Nell'estate del 2015 ho visitato i sepolcri di due dei grandi santi anglosassoni, Cuthbert e il Venerabile Beda, nella cattedrale di Durham. I sentimenti che ho provato non sono stati diversi da quelli delle numerose visite al santuario di san Sergio di Radonezh presso il monastero a lui dedicato situato a una quarantina di miglia a nord-est di Mosca. In entrambi i luoghi mi sono sentito ugualmente intimorito e a mio agio in compagnia di coloro che hanno operato per Cristo e per la sua Chiesa.

Il mio primo incontro con l'Ortodossia russa risale a più di trent'anni fa e mi ha condotto sulla traiettoria di diventare un prete ortodosso in Russia dopo il crollo del comunismo nei primi anni Novanta.
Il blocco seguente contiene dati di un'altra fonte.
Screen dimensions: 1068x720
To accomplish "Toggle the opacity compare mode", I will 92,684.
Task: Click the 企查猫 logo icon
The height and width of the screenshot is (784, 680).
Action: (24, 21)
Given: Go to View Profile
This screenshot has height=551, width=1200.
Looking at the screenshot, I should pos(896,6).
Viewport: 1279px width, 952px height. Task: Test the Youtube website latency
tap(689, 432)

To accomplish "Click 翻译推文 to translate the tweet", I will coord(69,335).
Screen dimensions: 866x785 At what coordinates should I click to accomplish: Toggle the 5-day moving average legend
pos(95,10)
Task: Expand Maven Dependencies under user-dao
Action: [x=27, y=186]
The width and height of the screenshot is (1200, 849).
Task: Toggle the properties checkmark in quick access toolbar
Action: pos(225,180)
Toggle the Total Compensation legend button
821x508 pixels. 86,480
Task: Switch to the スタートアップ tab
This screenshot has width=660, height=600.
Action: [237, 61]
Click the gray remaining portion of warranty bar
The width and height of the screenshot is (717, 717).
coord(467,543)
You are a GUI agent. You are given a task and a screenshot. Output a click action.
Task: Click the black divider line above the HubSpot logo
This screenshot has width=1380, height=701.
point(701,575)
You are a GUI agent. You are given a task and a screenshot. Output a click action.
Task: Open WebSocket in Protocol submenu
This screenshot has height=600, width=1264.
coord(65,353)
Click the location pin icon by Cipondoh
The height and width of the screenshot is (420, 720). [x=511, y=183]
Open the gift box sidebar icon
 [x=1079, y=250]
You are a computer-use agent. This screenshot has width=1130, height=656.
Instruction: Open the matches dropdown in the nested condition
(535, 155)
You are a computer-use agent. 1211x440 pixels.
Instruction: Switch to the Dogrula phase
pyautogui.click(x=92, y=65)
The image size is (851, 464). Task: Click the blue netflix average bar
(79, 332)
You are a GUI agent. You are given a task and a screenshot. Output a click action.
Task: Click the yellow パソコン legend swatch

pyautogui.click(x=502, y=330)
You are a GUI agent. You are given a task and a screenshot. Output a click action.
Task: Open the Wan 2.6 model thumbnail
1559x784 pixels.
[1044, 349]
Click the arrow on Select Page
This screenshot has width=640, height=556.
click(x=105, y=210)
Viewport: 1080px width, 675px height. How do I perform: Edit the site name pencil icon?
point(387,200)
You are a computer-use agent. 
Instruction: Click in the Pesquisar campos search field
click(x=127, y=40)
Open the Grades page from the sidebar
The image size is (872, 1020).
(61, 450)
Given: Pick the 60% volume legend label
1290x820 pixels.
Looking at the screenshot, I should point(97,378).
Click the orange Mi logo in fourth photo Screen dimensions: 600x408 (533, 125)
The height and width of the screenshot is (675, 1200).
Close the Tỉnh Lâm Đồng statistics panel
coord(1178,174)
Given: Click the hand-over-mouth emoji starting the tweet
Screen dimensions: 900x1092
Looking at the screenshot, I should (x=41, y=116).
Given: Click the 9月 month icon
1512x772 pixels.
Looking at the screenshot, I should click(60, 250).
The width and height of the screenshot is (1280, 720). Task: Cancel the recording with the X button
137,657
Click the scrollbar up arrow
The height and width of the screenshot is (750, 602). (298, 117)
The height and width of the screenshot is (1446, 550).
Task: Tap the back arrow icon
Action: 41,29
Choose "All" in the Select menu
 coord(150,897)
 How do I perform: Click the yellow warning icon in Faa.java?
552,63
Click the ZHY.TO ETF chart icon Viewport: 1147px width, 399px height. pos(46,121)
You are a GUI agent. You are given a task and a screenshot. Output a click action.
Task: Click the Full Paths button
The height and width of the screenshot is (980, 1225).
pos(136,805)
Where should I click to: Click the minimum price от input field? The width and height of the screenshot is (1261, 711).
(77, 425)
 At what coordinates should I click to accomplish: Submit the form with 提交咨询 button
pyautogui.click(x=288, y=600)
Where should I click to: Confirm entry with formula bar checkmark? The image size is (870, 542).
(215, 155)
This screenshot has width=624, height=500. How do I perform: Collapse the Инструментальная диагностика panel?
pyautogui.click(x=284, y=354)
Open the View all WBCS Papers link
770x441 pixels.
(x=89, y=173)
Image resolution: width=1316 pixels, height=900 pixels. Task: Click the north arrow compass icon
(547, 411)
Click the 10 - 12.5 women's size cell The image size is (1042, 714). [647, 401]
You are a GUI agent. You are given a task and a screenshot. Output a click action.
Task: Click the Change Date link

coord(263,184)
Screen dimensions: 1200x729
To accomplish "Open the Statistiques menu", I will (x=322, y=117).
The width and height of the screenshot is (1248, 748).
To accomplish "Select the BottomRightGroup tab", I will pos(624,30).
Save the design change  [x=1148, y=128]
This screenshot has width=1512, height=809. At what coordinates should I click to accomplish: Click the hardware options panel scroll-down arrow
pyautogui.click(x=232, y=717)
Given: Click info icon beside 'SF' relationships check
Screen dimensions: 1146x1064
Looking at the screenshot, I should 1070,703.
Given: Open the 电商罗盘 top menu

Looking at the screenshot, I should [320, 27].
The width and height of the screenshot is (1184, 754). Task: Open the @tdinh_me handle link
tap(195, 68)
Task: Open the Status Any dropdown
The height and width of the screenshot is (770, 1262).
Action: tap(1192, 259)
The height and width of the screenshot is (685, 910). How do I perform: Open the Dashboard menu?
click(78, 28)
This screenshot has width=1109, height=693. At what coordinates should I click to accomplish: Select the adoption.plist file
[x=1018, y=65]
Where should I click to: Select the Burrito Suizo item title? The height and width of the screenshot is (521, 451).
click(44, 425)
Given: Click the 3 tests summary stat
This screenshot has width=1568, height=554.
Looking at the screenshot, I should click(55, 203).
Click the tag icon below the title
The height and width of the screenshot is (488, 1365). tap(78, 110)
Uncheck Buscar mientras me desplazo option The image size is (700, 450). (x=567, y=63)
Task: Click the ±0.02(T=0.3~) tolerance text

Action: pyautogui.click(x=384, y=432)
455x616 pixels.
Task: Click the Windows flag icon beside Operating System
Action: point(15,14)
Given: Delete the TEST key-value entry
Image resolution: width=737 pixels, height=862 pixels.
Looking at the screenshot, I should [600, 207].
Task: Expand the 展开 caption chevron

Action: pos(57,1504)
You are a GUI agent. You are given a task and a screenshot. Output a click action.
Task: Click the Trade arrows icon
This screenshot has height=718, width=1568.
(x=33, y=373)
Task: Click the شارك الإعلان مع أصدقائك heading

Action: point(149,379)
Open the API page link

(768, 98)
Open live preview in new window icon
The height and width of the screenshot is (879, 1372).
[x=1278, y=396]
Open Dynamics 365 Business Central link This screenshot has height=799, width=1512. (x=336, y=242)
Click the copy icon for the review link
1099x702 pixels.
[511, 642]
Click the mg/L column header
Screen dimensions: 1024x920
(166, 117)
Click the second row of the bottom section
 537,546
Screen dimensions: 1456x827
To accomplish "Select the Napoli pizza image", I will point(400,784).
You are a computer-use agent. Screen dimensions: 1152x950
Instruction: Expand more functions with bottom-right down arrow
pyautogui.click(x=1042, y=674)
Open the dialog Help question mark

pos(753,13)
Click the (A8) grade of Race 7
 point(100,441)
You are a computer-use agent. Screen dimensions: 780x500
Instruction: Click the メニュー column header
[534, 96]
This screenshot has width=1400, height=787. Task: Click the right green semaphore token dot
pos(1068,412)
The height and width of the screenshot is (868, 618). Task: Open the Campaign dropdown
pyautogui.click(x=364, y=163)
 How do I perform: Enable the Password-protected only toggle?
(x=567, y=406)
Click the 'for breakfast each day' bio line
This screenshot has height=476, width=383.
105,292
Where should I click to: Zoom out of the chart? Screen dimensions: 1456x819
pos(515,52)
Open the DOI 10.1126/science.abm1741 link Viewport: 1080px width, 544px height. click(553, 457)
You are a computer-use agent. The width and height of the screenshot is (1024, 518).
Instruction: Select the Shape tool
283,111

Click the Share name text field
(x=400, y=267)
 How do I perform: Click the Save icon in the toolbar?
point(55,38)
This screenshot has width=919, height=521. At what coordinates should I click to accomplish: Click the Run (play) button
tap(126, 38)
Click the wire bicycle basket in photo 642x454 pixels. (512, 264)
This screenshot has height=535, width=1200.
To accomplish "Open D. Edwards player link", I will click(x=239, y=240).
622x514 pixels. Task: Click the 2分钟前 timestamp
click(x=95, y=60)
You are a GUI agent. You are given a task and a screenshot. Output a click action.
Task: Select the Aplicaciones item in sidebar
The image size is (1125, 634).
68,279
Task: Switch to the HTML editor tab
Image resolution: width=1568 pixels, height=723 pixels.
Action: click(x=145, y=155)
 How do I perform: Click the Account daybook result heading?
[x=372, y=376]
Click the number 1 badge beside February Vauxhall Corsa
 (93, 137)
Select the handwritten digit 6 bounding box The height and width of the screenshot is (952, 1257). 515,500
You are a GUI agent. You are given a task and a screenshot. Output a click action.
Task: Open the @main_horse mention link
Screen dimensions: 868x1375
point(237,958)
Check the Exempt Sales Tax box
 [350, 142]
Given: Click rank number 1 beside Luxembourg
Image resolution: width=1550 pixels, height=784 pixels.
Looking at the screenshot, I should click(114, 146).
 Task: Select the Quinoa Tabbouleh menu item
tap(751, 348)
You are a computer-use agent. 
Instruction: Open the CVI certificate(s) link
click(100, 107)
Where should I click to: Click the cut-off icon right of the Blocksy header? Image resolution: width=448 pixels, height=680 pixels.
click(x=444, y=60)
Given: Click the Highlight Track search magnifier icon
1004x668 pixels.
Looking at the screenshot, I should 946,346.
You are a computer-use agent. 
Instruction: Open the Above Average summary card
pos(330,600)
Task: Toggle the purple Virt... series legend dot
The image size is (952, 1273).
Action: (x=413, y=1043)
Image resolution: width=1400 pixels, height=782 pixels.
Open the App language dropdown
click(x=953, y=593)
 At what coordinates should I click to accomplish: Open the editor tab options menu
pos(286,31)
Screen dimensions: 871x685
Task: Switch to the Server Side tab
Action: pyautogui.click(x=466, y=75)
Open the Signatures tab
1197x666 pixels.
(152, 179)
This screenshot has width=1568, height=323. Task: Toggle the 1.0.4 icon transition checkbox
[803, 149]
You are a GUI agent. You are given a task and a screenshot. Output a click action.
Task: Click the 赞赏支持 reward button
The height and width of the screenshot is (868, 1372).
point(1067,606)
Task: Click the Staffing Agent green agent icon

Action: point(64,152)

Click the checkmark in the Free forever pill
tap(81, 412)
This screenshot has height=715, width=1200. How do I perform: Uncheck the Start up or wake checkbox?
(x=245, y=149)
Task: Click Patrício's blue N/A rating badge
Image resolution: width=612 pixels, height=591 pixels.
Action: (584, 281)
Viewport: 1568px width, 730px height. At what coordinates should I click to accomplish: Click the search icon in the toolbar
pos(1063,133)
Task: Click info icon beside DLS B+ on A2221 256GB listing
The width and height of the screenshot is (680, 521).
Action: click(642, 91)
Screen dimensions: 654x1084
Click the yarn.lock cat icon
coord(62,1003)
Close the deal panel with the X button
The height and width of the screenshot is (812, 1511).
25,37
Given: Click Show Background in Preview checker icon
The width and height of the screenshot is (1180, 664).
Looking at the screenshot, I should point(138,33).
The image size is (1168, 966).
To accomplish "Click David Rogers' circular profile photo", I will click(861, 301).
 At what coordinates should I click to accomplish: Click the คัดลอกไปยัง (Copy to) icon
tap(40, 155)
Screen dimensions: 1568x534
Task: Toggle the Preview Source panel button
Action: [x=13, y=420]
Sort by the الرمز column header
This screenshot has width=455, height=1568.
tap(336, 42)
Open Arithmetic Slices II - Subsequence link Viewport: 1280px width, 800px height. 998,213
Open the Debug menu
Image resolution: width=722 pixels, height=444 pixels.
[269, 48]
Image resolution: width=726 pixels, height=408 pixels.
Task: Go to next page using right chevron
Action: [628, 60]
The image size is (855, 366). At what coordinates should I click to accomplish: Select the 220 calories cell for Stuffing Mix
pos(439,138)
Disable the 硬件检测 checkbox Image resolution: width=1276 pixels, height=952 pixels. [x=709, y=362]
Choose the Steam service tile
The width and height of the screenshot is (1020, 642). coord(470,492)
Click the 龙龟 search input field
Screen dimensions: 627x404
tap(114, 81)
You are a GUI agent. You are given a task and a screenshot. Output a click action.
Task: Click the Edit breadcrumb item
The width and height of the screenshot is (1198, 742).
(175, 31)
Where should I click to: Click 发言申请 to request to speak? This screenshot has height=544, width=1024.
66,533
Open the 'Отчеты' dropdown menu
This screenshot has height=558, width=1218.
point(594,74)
Lungo la strada, ho avuto più di un kairos, più di un momento decisivo nel mio cammino di fede, negli incontri con persone ed eventi.

A molti può sembrare una scelta idiosincratica, soprattutto a coloro che conoscono la Chiesa ortodossa russa solo attraverso il prisma della cultura politica in cui ora vive e opera. Ma preferisco paragonare la vita della Chiesa russa a quella dell'oceano: in superficie può apparire a volte calma, a volte con tempeste che rendono il viaggio turbolento, ma nelle sue profondità c'è un'armonia spirituale e una bellezza che non può essere facilmente osservata esternamente.

La Chiesa russa ha le sue imperfezioni, certamente, come tutte le organizzazioni a livello puramente umano, ma è una casa e una famiglia, la mia casa e la mia famiglia, e non va abbandonata. A chi vuole conoscere più a fondo la vita della Chiesa russa, basta seguire le semplici parole del Vangelo che mi hanno condotto dove sono oggi: "Venite e vedrete" (Gv 1:39).